I mean there's no difference between "user invalidates archive, it gets processed by core:archive" and "system schedules rearchiving, system invalidates archives, they get processed by core:archive". There's no way to tell those invalidations apart. BUT in this issue, we want to apply the archive limiting ONLY to rearchiving segments. If a user invalidates in the past before process_new_segments_from, we want the data to be rearchived.

So we need some way to tell the invalidations apart, whether they were created via user invalidation or via system invalidation.

If a user tracks data in the past before process_new_segments_from, we also want that to archive as well.

@mattab commented on March 25th 2021 Member

@tsteur afaik the other workaround might be to implement rankingQuery in custom dimensions archiving (what @diosmosis had suggested in the L3)

@diosmosis commented on March 25th 2021 Member

@mattab I can work on that as part of the L3

@tsteur commented on March 26th 2021 Member

If a user tracks data in the past before process_new_segments_from, we also want that to archive as well.

FYI for segments we actually wouldn't want to archive it if a user tracks data for a period that is eg before segment creation date. We'd only want to archive it if user specifically invalidates it. If we could have a check to not create the invalidations for such a segment when data is tracked in the past, then it would probably work maybe?

@diosmosis commented on March 26th 2021 Member

@tsteur does that apply to all possible values of process_new_segments_from or just creation date? ie, if it is set to last6, then two months pass, and the user tracks data from 7 months ago (which was after when the segment was created), we archive or not?

And since we can sometimes archive in the past when creating a segment (ie, if set to last6, and we create it in Nov, then we rearchive from May - Nov), should we still allow tracking data in May and rearchiving?

And would it not apply if process_new_segments_from is set to beginning_of_time?\

We'd only want to archive it if user specifically invalidates it.

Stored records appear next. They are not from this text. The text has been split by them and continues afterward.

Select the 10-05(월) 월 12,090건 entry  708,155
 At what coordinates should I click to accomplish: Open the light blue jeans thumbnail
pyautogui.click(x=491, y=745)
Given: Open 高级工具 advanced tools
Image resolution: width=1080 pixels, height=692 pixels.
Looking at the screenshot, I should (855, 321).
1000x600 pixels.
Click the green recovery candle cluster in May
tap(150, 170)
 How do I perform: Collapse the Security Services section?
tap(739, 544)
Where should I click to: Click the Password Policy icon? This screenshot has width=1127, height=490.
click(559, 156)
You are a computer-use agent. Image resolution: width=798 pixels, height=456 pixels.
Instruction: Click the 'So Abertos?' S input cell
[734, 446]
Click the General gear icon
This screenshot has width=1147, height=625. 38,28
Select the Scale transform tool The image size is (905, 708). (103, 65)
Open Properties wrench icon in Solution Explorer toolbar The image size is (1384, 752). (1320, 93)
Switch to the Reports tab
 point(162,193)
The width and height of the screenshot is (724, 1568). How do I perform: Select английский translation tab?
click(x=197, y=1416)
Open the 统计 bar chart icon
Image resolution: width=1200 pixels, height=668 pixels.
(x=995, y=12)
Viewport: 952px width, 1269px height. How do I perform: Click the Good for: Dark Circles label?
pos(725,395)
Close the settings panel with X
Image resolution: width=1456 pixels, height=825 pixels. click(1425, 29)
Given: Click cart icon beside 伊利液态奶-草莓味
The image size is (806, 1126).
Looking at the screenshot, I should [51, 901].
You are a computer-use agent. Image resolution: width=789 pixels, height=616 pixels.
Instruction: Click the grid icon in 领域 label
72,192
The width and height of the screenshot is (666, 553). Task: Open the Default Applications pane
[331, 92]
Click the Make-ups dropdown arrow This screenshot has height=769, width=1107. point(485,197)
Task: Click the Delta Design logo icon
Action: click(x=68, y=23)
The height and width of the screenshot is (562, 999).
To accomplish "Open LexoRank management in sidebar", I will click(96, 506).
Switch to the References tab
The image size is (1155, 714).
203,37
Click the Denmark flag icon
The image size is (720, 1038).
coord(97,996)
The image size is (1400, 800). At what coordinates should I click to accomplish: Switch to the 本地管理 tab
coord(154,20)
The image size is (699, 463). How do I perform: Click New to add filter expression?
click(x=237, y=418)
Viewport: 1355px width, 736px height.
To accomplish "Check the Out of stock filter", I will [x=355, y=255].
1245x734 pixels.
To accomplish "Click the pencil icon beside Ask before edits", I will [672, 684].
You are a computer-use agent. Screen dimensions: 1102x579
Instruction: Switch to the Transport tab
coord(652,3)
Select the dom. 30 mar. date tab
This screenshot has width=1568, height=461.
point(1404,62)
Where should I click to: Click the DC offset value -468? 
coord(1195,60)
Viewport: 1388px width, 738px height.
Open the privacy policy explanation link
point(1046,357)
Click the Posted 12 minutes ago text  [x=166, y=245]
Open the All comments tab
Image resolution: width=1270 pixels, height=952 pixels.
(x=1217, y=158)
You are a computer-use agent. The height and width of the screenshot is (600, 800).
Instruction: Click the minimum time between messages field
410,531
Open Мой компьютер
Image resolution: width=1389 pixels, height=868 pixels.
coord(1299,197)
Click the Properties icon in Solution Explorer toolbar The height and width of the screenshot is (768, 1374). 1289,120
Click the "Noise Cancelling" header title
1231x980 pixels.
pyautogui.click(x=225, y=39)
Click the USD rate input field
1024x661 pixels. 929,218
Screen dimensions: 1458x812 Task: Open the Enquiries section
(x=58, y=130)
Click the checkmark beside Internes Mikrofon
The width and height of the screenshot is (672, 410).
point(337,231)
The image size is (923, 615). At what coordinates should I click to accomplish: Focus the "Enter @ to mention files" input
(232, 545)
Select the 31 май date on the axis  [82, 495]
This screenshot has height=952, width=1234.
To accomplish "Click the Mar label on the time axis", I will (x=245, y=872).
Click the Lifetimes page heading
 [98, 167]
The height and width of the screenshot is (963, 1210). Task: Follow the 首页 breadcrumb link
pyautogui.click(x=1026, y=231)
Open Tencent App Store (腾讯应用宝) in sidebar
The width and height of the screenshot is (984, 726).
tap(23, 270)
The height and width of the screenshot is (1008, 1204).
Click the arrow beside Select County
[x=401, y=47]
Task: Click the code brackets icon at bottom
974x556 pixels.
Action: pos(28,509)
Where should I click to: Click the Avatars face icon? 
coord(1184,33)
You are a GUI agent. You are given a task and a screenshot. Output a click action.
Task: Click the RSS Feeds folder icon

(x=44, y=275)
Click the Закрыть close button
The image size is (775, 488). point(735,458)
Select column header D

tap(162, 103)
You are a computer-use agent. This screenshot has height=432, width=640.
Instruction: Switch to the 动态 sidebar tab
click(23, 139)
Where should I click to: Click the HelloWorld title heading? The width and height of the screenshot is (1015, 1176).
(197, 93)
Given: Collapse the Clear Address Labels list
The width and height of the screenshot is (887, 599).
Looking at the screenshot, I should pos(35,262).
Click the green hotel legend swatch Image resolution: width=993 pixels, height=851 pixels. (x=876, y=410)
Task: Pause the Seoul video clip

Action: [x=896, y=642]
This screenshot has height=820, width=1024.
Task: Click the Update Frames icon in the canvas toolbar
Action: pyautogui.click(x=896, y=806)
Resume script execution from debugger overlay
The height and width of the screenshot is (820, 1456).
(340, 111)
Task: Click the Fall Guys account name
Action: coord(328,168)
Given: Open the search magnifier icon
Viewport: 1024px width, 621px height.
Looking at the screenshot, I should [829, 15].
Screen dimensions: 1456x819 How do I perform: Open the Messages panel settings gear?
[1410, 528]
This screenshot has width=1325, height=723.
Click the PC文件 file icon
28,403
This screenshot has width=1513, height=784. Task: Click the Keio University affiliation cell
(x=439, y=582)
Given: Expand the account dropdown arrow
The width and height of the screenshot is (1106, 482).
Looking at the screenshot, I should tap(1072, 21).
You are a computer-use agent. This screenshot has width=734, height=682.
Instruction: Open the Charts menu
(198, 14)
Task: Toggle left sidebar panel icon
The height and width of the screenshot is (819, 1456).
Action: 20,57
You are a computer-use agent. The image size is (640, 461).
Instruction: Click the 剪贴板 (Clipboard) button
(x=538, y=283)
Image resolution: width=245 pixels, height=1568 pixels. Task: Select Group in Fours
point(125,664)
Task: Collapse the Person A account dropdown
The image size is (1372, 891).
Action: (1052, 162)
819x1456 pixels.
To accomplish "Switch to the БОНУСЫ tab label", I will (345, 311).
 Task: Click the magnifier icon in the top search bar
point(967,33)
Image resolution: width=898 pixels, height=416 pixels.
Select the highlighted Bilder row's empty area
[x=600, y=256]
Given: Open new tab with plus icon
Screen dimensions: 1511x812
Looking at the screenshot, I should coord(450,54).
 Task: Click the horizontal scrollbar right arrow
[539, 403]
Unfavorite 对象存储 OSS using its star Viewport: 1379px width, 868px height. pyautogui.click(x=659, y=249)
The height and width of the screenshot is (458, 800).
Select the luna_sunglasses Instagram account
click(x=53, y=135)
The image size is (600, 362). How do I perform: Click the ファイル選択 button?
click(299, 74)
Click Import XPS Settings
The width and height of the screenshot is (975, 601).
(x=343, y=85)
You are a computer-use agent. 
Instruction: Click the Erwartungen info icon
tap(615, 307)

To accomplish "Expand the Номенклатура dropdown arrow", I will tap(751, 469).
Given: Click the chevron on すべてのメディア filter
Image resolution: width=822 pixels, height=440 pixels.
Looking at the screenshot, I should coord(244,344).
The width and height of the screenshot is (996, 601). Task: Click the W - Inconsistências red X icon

Even with this, we'd still need to differentiate between user created invalidation and system created invalidation.

@tsteur commented on March 29th 2021 Member

@tsteur does that apply to all possible values of process_new_segments_from or just creation date? ie, if it is set to last6, then two months pass, and the user tracks data from 7 months ago (which was after when the segment was created), we archive or not?

We would archive the last 6 months before creation date (according to the documentation in the global ini config). But we wouldn't archive the reports 7 months before creation date if someone was to track data into this.

And since we can sometimes archive in the past when creating a segment (ie, if set to last6, and we create it in Nov, then we rearchive from May - Nov), should we still allow tracking data in May and rearchiving?

We would still allow tracking because it's required for All Visits but we wouldn't rearchive the data for this segment if it is before the 6 months. We would only do it if someone was to manually invalidate the data maybe to trigger the archiving this way.

@diosmosis commented on March 29th 2021 Member

@tsteur

We would only do it if someone was to manually invalidate the data maybe to trigger the archiving this way.

This is the problem I'm trying to describe: there is no way currently to tell between an invalidation that was manually invalidated and an invalidation that was created through reArchiveReport.

@tsteur commented on March 29th 2021 Member

I guess my thinking is that reArchiveReport would automatically always correctly respect the configured process_new_segments_from setting so we wouldn't need to think about it. Eg when you create or edit a segment, it should never invalidate an archive before the configured date. Eg if you create a segment today, and configure last10, then it would only invalidate the last 10 days but nothing before that date (day 11 and previous days). If we can trust that this works properly I'm thinking it should be no problem unless scheduleReArchiving is called by the system without respecting the configured date. Not sure if the system would create them somewhere and not respect the configuration?

@diosmosis commented on March 29th 2021 Member

@tsteur

guess my thinking is that reArchiveReport would automatically always correctly respect the configured process_new_segments_from setting so we wouldn't need to think about it.

Well the issue isn't that it will invalidate more than is necessary, it already only invalidates what it needs to (eg, last6, invaldates the last 6 months, but ALSO the year 2021 and 2020). This ends up triggering archiving of missing child archives, so reArchiveReport can't really stop child archives for those invalidations from being initiated, unless we add an extra column to the table and mark the invalidations in some way.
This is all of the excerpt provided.